In 1772, Mesmer first began to develop and refine his technique, and three years later he published a report on his discovery, under the claim that it possessed medicinal value. Mesmer's system included the use of the glass armonica as a hypnotic device, because the sounds produced were extremely high-pitched and ethereal.

To hear a sound similar to the glass armonica, be sure your hands are clean, take an empty crystal wine glass, wet your finger with water and run it around the rim of the glass in a complete circle, several times. Move your finger smoothly in a circular motion. The sound will change by adding different amounts of liquid in the glass. The presence of water in the glass decreases the vibrational frequency. Therefore, the pitch is lower than that of the empty glass. Increasing the size of the glass would produce a similar effect in the tone of the sound.

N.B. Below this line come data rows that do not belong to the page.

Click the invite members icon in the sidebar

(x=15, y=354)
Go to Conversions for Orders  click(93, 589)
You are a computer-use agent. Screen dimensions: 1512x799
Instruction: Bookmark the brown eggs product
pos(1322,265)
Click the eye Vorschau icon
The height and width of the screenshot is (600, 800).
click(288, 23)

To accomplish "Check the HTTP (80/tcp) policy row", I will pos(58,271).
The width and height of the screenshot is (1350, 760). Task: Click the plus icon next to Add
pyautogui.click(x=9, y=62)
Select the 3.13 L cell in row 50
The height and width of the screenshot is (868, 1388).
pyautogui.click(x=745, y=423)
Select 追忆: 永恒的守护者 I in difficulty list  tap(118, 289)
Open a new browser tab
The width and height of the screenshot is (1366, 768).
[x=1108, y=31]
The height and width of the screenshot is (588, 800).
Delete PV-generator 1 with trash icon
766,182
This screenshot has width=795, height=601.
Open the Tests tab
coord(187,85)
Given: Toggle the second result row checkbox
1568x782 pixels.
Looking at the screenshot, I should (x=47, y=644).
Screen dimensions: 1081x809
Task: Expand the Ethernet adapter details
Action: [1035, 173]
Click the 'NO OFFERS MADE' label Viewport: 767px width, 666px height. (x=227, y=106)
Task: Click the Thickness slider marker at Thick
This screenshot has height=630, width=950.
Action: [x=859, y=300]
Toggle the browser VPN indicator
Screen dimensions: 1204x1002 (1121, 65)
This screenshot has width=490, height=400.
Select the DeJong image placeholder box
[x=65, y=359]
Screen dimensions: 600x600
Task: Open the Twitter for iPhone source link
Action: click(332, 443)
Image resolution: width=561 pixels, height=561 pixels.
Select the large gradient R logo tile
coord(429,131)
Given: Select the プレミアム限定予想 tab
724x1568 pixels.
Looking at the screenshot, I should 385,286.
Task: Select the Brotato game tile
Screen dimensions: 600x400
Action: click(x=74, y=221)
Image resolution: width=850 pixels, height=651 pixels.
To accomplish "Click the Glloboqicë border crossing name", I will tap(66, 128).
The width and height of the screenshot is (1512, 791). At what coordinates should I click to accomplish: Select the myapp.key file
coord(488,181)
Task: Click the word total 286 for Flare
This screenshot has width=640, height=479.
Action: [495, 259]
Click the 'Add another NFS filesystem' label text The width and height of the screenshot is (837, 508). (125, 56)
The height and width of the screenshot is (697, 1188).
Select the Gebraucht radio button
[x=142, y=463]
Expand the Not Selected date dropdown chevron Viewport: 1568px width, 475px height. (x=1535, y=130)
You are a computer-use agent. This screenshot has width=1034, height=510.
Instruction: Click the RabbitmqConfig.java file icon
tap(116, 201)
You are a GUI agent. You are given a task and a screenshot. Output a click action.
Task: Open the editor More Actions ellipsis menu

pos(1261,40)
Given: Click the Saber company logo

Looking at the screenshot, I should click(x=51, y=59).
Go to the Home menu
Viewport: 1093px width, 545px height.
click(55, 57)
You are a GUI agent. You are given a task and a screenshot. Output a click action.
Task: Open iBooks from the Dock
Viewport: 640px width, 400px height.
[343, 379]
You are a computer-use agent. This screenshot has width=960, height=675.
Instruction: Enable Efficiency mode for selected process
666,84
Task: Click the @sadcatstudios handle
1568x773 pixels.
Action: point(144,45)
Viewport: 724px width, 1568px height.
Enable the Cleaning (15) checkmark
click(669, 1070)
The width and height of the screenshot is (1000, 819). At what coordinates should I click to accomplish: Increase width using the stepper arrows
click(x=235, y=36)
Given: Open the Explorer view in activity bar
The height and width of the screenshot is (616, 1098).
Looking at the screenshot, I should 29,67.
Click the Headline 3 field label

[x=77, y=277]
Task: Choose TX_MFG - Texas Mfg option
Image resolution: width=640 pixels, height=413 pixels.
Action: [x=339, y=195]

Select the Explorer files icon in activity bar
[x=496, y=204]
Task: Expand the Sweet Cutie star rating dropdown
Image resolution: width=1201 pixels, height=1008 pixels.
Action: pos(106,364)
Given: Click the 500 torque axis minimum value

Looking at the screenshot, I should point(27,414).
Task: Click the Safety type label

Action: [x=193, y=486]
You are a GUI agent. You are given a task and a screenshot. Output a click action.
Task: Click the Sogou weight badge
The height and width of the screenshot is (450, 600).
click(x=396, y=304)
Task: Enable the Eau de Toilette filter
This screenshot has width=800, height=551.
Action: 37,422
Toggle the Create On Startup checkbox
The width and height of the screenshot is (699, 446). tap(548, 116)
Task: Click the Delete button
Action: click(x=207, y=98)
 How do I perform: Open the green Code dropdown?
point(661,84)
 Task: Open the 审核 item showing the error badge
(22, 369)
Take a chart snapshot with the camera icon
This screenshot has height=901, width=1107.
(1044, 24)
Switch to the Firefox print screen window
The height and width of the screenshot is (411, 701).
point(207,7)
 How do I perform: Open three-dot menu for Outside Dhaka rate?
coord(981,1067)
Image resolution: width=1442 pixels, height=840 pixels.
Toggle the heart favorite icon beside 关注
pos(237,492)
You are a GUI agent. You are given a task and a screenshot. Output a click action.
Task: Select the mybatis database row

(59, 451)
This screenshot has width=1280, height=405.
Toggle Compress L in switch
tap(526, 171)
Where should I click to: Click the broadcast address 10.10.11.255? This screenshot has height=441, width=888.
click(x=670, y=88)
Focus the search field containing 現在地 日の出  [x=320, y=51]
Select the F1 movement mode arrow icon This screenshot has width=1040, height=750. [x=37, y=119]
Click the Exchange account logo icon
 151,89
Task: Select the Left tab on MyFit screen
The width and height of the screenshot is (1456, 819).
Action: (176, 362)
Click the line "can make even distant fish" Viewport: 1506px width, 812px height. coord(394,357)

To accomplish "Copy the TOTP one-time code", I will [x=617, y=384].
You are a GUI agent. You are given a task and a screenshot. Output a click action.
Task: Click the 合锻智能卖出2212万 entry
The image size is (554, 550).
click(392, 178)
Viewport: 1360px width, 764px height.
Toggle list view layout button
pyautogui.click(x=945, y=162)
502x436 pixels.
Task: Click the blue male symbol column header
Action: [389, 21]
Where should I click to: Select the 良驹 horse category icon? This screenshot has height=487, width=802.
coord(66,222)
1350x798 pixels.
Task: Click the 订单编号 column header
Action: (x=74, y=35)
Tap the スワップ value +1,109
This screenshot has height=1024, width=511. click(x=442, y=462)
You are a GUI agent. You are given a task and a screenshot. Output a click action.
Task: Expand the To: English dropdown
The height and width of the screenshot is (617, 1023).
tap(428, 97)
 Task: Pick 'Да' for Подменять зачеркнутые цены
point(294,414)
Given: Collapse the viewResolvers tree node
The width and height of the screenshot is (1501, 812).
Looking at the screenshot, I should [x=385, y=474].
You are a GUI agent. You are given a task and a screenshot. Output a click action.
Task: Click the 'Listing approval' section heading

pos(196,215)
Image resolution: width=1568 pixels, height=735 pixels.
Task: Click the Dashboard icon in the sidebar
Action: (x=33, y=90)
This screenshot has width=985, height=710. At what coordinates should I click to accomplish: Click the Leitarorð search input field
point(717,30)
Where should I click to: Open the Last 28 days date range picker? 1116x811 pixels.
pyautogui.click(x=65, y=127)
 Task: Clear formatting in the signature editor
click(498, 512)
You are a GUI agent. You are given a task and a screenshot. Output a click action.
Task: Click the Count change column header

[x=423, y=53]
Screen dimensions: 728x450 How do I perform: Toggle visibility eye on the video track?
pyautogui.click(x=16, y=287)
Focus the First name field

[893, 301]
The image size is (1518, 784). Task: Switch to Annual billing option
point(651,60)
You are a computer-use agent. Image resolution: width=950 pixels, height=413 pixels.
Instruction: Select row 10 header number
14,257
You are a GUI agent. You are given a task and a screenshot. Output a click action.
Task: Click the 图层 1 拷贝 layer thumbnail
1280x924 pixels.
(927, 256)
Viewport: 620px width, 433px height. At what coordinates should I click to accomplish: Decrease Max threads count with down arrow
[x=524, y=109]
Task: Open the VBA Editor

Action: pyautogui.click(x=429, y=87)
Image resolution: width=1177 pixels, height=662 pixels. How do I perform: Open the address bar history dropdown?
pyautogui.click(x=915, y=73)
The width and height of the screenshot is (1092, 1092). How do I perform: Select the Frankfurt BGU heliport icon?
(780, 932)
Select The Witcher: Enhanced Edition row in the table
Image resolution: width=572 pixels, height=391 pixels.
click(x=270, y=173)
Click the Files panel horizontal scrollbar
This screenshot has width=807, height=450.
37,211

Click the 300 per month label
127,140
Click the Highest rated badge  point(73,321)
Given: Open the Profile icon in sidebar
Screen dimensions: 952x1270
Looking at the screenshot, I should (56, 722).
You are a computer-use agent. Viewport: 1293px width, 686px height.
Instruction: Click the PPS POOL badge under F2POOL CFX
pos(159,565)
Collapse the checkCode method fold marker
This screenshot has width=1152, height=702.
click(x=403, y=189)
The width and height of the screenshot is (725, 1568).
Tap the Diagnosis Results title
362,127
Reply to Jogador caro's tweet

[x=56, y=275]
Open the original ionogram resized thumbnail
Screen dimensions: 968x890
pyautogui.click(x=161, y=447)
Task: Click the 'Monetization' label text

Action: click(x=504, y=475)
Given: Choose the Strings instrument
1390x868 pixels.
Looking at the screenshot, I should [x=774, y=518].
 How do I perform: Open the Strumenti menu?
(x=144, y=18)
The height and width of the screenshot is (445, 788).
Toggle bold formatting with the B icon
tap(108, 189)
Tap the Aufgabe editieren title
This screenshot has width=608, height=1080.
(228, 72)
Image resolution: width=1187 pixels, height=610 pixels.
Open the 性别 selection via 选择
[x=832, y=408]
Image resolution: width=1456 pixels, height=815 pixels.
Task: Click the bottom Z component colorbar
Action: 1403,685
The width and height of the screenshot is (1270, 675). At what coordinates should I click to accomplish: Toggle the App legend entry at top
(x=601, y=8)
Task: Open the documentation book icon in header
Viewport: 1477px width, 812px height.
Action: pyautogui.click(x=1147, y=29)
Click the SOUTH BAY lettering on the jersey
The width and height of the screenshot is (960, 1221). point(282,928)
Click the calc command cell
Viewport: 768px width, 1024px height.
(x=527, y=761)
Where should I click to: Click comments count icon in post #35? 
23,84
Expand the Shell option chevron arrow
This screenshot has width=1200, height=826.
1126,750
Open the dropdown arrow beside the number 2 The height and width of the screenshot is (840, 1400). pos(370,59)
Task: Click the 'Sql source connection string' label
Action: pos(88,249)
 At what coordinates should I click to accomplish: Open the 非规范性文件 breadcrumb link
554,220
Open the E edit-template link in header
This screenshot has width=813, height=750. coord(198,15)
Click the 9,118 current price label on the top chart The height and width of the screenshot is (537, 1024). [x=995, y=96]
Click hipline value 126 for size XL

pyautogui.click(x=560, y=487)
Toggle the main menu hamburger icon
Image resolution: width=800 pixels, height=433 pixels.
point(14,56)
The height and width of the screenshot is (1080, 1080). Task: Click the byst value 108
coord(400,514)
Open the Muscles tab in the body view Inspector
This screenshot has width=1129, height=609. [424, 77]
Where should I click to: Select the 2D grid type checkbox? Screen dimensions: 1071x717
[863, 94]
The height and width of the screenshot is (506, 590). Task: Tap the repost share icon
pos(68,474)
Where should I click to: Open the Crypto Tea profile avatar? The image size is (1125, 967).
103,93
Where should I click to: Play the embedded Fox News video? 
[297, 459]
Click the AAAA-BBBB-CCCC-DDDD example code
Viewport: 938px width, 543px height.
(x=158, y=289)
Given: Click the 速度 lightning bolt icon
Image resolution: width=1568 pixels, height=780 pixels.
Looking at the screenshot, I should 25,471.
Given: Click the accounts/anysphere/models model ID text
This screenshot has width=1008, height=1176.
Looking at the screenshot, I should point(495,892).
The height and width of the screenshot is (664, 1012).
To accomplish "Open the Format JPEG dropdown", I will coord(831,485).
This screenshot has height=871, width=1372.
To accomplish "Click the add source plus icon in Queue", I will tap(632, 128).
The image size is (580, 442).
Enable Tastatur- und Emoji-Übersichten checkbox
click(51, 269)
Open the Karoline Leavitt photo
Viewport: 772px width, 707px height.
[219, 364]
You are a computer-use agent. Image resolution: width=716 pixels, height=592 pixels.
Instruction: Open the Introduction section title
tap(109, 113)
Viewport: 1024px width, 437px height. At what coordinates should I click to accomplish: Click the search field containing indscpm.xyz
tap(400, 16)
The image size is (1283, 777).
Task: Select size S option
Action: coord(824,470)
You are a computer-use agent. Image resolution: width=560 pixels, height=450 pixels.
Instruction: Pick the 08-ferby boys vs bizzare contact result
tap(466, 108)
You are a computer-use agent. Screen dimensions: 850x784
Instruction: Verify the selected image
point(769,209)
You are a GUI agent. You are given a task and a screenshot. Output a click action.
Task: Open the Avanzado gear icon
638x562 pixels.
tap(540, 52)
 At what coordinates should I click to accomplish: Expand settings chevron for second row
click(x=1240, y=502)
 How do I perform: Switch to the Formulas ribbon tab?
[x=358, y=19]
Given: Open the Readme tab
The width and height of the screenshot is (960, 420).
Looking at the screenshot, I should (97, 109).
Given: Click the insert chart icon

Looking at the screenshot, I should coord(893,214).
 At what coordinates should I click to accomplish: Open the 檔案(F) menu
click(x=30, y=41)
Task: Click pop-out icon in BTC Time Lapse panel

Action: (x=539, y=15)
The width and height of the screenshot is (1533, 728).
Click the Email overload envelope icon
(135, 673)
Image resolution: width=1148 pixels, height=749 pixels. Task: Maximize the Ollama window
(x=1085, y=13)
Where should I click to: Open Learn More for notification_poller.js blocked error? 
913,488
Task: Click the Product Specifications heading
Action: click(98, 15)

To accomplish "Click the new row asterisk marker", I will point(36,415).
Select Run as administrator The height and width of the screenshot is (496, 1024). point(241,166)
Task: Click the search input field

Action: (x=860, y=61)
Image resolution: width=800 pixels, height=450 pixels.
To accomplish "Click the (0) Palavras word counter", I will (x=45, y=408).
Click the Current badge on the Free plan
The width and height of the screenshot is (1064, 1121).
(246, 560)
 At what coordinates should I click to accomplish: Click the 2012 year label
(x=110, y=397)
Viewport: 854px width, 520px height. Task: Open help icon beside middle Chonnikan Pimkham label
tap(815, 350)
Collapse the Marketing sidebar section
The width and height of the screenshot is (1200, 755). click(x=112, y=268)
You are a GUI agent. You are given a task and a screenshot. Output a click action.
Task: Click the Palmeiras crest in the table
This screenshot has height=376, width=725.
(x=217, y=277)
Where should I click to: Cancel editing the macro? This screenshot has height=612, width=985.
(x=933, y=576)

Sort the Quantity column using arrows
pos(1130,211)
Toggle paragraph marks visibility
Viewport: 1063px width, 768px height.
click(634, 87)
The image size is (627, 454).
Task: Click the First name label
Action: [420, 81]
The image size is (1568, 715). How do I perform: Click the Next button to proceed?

The glass armonica was a vital ingredient in Mesmer's hypnotic 'magnetic sйances'. His patients, mostly 'hysterical bourgeois women', were placed in a magnetic tub filled with glass powder and iron filings, and massaged into a relaxed state by the sweet, distant tones of a glass armonica played behind curtains covered with astrological symbols. Then Mesmer himself, clad in a long purple robe, would enter and touch each patient with a white wand, sending them into a magnetic trance from which they awakened fully cured.

In 1778 Marie Paradies, a blind pianist who suffered from hysterical blindness, approached Mesmer for treatment. Mesmer temporarily restored her eyesight, but the inundation of visual stimuli ruined her nerves and destroyed her ability to play the piano. Mesmer was therefore in bad graces with Empress Maria Theresa, godmother of Marie Paradies, and wisely moved to Paris.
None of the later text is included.